*Data for this task*.
▬▬▬▬▬▬
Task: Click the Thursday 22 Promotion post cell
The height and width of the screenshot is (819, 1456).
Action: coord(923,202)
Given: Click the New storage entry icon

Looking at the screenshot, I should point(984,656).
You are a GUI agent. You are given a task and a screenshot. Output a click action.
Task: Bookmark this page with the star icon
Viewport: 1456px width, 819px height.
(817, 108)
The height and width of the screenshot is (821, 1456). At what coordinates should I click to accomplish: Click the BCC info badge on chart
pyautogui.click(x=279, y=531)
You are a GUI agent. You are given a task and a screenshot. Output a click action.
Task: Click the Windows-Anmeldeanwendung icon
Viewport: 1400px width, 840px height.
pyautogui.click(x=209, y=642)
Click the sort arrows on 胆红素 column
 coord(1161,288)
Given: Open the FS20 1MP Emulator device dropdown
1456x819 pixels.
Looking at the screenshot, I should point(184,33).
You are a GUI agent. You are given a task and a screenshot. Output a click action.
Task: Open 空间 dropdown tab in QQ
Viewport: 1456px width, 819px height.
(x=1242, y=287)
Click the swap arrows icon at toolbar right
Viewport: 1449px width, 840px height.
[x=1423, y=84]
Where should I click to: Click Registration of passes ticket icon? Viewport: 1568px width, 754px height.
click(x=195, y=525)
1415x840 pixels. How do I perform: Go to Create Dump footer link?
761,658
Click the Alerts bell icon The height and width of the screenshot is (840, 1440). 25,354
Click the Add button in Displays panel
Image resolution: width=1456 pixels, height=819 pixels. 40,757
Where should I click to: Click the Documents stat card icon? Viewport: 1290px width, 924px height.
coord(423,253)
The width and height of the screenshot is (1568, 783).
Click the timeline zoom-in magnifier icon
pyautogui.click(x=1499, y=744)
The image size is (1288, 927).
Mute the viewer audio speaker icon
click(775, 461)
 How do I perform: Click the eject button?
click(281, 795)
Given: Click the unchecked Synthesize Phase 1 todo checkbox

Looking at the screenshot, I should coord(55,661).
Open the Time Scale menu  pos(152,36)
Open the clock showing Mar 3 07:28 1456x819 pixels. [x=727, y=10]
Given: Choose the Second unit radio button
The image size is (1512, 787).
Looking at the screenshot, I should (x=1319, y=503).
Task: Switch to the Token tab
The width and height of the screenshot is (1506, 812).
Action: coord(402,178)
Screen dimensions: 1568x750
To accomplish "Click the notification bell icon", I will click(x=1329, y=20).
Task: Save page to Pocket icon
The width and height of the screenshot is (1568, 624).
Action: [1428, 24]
▬▬▬▬▬▬
*Work item*. Including any blank lines, repeat the data exactly.

*Expected answer*.
Task: Click the Thursday 22 Promotion post cell
The height and width of the screenshot is (819, 1456).
Action: coord(923,202)
Given: Click the New storage entry icon

Looking at the screenshot, I should point(984,656).
You are a GUI agent. You are given a task and a screenshot. Output a click action.
Task: Bookmark this page with the star icon
Viewport: 1456px width, 819px height.
(817, 108)
The height and width of the screenshot is (821, 1456). At what coordinates should I click to accomplish: Click the BCC info badge on chart
pyautogui.click(x=279, y=531)
You are a GUI agent. You are given a task and a screenshot. Output a click action.
Task: Click the Windows-Anmeldeanwendung icon
Viewport: 1400px width, 840px height.
pyautogui.click(x=209, y=642)
Click the sort arrows on 胆红素 column
 coord(1161,288)
Given: Open the FS20 1MP Emulator device dropdown
1456x819 pixels.
Looking at the screenshot, I should point(184,33).
You are a GUI agent. You are given a task and a screenshot. Output a click action.
Task: Open 空间 dropdown tab in QQ
Viewport: 1456px width, 819px height.
(x=1242, y=287)
Click the swap arrows icon at toolbar right
Viewport: 1449px width, 840px height.
[x=1423, y=84]
Where should I click to: Click Registration of passes ticket icon? Viewport: 1568px width, 754px height.
click(x=195, y=525)
1415x840 pixels. How do I perform: Go to Create Dump footer link?
761,658
Click the Alerts bell icon The height and width of the screenshot is (840, 1440). 25,354
Click the Add button in Displays panel
Image resolution: width=1456 pixels, height=819 pixels. 40,757
Where should I click to: Click the Documents stat card icon? Viewport: 1290px width, 924px height.
coord(423,253)
The width and height of the screenshot is (1568, 783).
Click the timeline zoom-in magnifier icon
pyautogui.click(x=1499, y=744)
The image size is (1288, 927).
Mute the viewer audio speaker icon
click(775, 461)
 How do I perform: Click the eject button?
click(281, 795)
Given: Click the unchecked Synthesize Phase 1 todo checkbox

Looking at the screenshot, I should coord(55,661).
Open the Time Scale menu  pos(152,36)
Open the clock showing Mar 3 07:28 1456x819 pixels. [x=727, y=10]
Given: Choose the Second unit radio button
The image size is (1512, 787).
Looking at the screenshot, I should (x=1319, y=503).
Task: Switch to the Token tab
The width and height of the screenshot is (1506, 812).
Action: coord(402,178)
Screen dimensions: 1568x750
To accomplish "Click the notification bell icon", I will click(x=1329, y=20).
Task: Save page to Pocket icon
The width and height of the screenshot is (1568, 624).
Action: [1428, 24]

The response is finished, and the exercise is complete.